Functional regions of proteins have evolved to have specific patterns of amino acids tailored to the activity of the biomolecule. The identification of the functional region of such protein families was obtained with large scale mutation experiments where the effect on the protein function was tested against each alteration.

In this work, we propose an approach to identify functional regions of proteins to distinguish between residues that have a strictly functional role from the one that is important for the protein structural stability.
The methodology that we propose here is based on the hypothesis that an artificial evolution process based on protein design, in the absence of any functional constraints, would lead only to co-evolution events of the structural type.

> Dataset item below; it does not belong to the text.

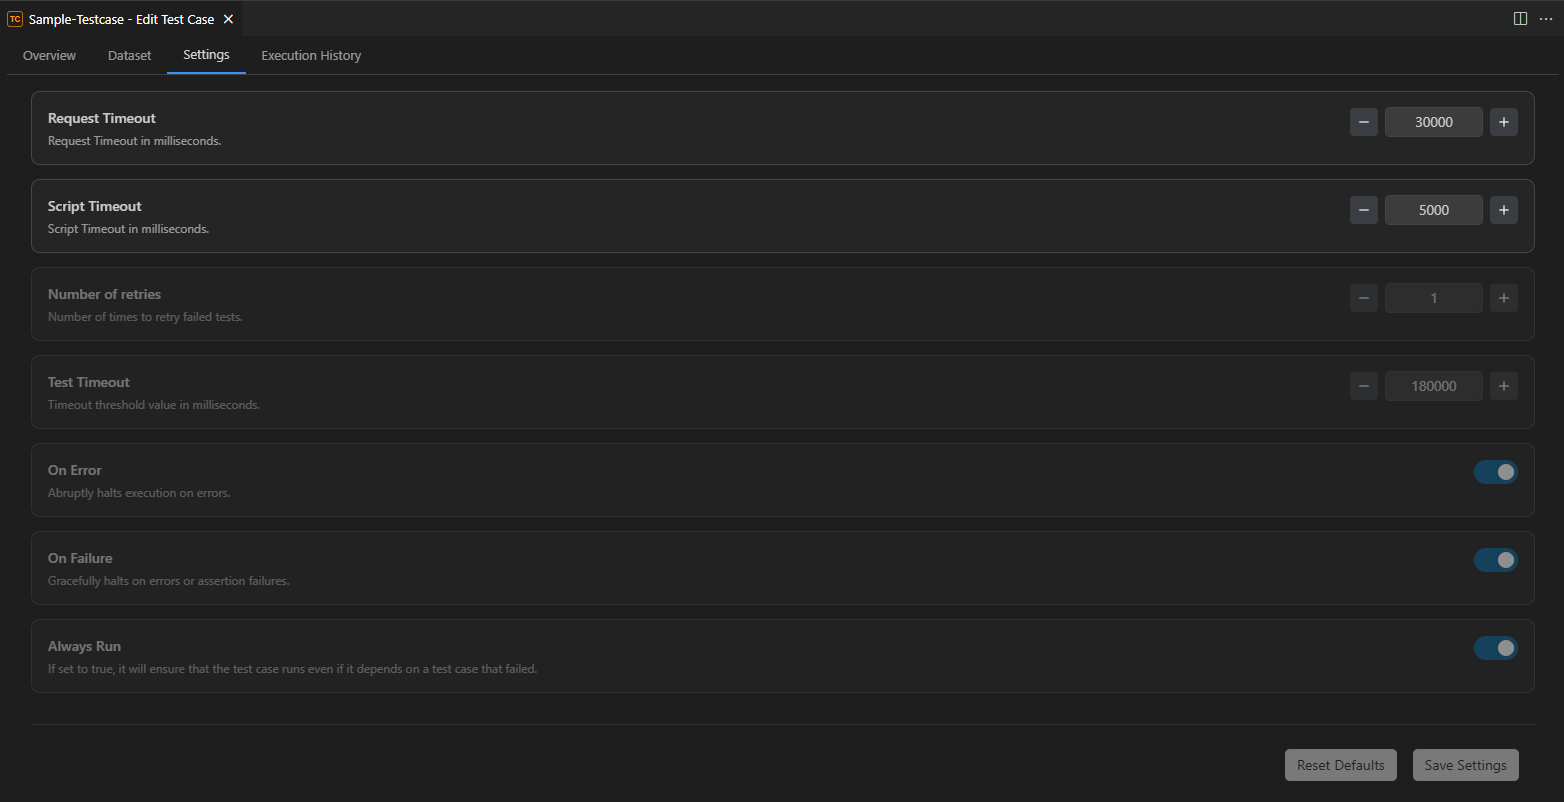Open the Overview tab
Image resolution: width=1564 pixels, height=802 pixels.
click(x=49, y=56)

With this information, we then perform three analysis steps: firstly, we identify conserved residues in I) natural sequences and then in II) artificial families obtained from computational design. The comparison from (I) and (II) allows us to annotate the residues as structural (orange), functional (green) or intermediate (yellow).
The analysis resulted in a detailed list of residues that could have potentially a functional or a structural role for the proteins, and because of that show a correlation signature. Many of the residues annotated with our method were verified by comparison to databases of protein annotations.

Our results demonstrate the validity of our automated approach to identify functional residues in protein families.

Large scale analysis of the whole proteome using an automated algorithm based on our methodology could give an important contribution to the identification of functional protein regions. By designing protein complexes our method could be used also to classify functional residues for their involvement in protein-protein interactions.